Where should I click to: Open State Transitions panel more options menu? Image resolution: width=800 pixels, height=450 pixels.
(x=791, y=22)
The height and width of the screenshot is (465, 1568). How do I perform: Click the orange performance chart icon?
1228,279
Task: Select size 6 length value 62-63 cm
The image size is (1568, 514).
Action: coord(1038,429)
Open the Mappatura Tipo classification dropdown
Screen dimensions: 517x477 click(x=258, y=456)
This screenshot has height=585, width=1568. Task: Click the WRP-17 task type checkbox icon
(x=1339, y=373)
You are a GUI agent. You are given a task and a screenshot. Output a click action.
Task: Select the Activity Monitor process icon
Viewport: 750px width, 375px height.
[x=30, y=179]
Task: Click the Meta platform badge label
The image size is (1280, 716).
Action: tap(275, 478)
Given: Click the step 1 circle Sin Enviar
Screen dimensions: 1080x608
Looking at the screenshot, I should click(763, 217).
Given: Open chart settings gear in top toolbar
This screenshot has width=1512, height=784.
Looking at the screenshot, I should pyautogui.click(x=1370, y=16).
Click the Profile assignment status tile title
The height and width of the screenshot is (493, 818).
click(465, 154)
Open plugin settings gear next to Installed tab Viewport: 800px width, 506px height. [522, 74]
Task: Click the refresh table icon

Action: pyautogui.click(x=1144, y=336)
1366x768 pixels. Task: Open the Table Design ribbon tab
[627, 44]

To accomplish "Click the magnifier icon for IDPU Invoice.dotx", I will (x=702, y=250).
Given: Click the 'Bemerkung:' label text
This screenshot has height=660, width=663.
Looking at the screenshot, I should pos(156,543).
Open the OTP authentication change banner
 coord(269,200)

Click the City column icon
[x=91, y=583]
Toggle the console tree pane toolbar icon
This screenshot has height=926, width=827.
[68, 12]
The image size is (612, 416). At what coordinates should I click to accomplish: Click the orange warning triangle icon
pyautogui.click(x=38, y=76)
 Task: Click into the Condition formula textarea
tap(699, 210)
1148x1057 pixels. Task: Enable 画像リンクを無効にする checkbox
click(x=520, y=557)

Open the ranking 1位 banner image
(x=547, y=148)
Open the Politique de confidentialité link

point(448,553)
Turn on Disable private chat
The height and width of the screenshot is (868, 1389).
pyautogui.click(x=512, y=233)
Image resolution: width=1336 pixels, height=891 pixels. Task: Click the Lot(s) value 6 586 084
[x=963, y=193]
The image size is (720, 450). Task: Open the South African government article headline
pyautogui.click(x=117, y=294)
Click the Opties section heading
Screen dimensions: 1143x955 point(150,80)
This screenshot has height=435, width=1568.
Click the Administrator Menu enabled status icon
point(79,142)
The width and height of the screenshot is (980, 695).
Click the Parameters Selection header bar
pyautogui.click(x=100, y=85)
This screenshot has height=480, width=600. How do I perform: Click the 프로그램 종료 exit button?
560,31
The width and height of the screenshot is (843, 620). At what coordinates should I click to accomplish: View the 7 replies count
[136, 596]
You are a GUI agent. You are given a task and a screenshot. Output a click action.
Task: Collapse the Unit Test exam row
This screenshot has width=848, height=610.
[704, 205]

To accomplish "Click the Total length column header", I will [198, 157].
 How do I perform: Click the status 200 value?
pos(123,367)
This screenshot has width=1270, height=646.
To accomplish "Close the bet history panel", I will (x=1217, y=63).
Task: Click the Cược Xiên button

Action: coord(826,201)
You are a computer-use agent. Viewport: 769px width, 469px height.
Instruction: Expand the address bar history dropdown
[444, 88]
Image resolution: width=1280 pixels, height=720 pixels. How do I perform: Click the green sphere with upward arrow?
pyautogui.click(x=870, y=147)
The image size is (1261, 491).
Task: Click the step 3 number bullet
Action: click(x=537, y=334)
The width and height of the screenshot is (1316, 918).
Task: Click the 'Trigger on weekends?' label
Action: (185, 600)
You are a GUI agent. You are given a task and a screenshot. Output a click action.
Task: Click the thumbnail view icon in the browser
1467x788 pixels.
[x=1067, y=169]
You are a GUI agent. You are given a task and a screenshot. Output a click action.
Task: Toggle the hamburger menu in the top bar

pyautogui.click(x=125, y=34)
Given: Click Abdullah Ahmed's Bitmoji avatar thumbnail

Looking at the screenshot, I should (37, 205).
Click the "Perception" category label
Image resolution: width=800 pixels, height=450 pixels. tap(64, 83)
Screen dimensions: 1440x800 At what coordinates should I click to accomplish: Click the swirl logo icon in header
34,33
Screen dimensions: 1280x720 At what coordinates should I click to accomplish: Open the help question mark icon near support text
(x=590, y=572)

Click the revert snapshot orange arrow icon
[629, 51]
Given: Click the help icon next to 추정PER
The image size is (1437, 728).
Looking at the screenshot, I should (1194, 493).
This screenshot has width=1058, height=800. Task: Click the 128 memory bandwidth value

++++++++++++++++++++

Prompt: Give back the material above without altering a single word.

Solved problem:
Where should I click to: Open State Transitions panel more options menu? Image resolution: width=800 pixels, height=450 pixels.
(x=791, y=22)
The height and width of the screenshot is (465, 1568). How do I perform: Click the orange performance chart icon?
1228,279
Task: Select size 6 length value 62-63 cm
The image size is (1568, 514).
Action: coord(1038,429)
Open the Mappatura Tipo classification dropdown
Screen dimensions: 517x477 click(x=258, y=456)
This screenshot has height=585, width=1568. Task: Click the WRP-17 task type checkbox icon
(x=1339, y=373)
You are a GUI agent. You are given a task and a screenshot. Output a click action.
Task: Select the Activity Monitor process icon
Viewport: 750px width, 375px height.
[x=30, y=179]
Task: Click the Meta platform badge label
The image size is (1280, 716).
Action: tap(275, 478)
Given: Click the step 1 circle Sin Enviar
Screen dimensions: 1080x608
Looking at the screenshot, I should click(763, 217).
Given: Open chart settings gear in top toolbar
This screenshot has width=1512, height=784.
Looking at the screenshot, I should pyautogui.click(x=1370, y=16).
Click the Profile assignment status tile title
The height and width of the screenshot is (493, 818).
click(465, 154)
Open plugin settings gear next to Installed tab Viewport: 800px width, 506px height. [522, 74]
Task: Click the refresh table icon

Action: pyautogui.click(x=1144, y=336)
1366x768 pixels. Task: Open the Table Design ribbon tab
[627, 44]

To accomplish "Click the magnifier icon for IDPU Invoice.dotx", I will (x=702, y=250).
Given: Click the 'Bemerkung:' label text
This screenshot has height=660, width=663.
Looking at the screenshot, I should pos(156,543).
Open the OTP authentication change banner
 coord(269,200)

Click the City column icon
[x=91, y=583]
Toggle the console tree pane toolbar icon
This screenshot has height=926, width=827.
[68, 12]
The image size is (612, 416). At what coordinates should I click to accomplish: Click the orange warning triangle icon
pyautogui.click(x=38, y=76)
 Task: Click into the Condition formula textarea
tap(699, 210)
1148x1057 pixels. Task: Enable 画像リンクを無効にする checkbox
click(x=520, y=557)

Open the ranking 1位 banner image
(x=547, y=148)
Open the Politique de confidentialité link

point(448,553)
Turn on Disable private chat
The height and width of the screenshot is (868, 1389).
pyautogui.click(x=512, y=233)
Image resolution: width=1336 pixels, height=891 pixels. Task: Click the Lot(s) value 6 586 084
[x=963, y=193]
The image size is (720, 450). Task: Open the South African government article headline
pyautogui.click(x=117, y=294)
Click the Opties section heading
Screen dimensions: 1143x955 point(150,80)
This screenshot has height=435, width=1568.
Click the Administrator Menu enabled status icon
point(79,142)
The width and height of the screenshot is (980, 695).
Click the Parameters Selection header bar
pyautogui.click(x=100, y=85)
This screenshot has height=480, width=600. How do I perform: Click the 프로그램 종료 exit button?
560,31
The width and height of the screenshot is (843, 620). At what coordinates should I click to accomplish: View the 7 replies count
[136, 596]
You are a GUI agent. You are given a task and a screenshot. Output a click action.
Task: Collapse the Unit Test exam row
This screenshot has width=848, height=610.
[704, 205]

To accomplish "Click the Total length column header", I will [198, 157].
 How do I perform: Click the status 200 value?
pos(123,367)
This screenshot has width=1270, height=646.
To accomplish "Close the bet history panel", I will (x=1217, y=63).
Task: Click the Cược Xiên button

Action: coord(826,201)
You are a computer-use agent. Viewport: 769px width, 469px height.
Instruction: Expand the address bar history dropdown
[444, 88]
Image resolution: width=1280 pixels, height=720 pixels. How do I perform: Click the green sphere with upward arrow?
pyautogui.click(x=870, y=147)
The image size is (1261, 491).
Task: Click the step 3 number bullet
Action: click(x=537, y=334)
The width and height of the screenshot is (1316, 918).
Task: Click the 'Trigger on weekends?' label
Action: (185, 600)
You are a GUI agent. You are given a task and a screenshot. Output a click action.
Task: Click the thumbnail view icon in the browser
1467x788 pixels.
[x=1067, y=169]
You are a GUI agent. You are given a task and a screenshot. Output a click action.
Task: Toggle the hamburger menu in the top bar

pyautogui.click(x=125, y=34)
Given: Click Abdullah Ahmed's Bitmoji avatar thumbnail

Looking at the screenshot, I should (37, 205).
Click the "Perception" category label
Image resolution: width=800 pixels, height=450 pixels. tap(64, 83)
Screen dimensions: 1440x800 At what coordinates should I click to accomplish: Click the swirl logo icon in header
34,33
Screen dimensions: 1280x720 At what coordinates should I click to accomplish: Open the help question mark icon near support text
(x=590, y=572)

Click the revert snapshot orange arrow icon
[629, 51]
Given: Click the help icon next to 추정PER
The image size is (1437, 728).
Looking at the screenshot, I should (1194, 493).
This screenshot has width=1058, height=800. Task: Click the 128 memory bandwidth value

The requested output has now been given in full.